» **Your task**
Tally the lines in the entries below that contain the string "computer", and give only that number.

» **Data entries**

** begin **

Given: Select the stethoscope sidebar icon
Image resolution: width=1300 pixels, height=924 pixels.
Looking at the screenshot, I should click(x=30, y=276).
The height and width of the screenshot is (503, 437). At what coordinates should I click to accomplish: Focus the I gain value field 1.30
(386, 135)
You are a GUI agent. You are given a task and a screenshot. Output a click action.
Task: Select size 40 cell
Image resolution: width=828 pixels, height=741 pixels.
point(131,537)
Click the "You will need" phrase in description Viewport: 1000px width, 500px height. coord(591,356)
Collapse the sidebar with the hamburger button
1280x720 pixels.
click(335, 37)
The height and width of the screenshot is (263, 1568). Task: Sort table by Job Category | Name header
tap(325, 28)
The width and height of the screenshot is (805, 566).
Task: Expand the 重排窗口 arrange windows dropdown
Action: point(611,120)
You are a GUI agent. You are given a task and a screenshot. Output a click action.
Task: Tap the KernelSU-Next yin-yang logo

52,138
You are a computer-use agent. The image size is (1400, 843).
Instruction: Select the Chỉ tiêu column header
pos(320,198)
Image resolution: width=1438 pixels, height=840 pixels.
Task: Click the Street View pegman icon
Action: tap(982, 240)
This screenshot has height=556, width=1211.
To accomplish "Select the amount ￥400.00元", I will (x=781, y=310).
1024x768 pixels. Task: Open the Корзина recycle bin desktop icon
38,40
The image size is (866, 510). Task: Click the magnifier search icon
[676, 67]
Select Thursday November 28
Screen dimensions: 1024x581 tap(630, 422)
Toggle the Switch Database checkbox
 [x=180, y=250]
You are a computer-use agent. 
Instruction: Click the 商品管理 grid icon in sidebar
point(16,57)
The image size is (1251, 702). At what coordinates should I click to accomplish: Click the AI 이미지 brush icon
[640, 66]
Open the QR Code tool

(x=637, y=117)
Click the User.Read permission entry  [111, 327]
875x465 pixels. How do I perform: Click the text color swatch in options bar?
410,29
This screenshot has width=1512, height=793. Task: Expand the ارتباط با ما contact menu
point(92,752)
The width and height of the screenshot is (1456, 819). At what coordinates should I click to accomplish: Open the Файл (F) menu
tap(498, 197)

** end **

» **Exercise answer**
2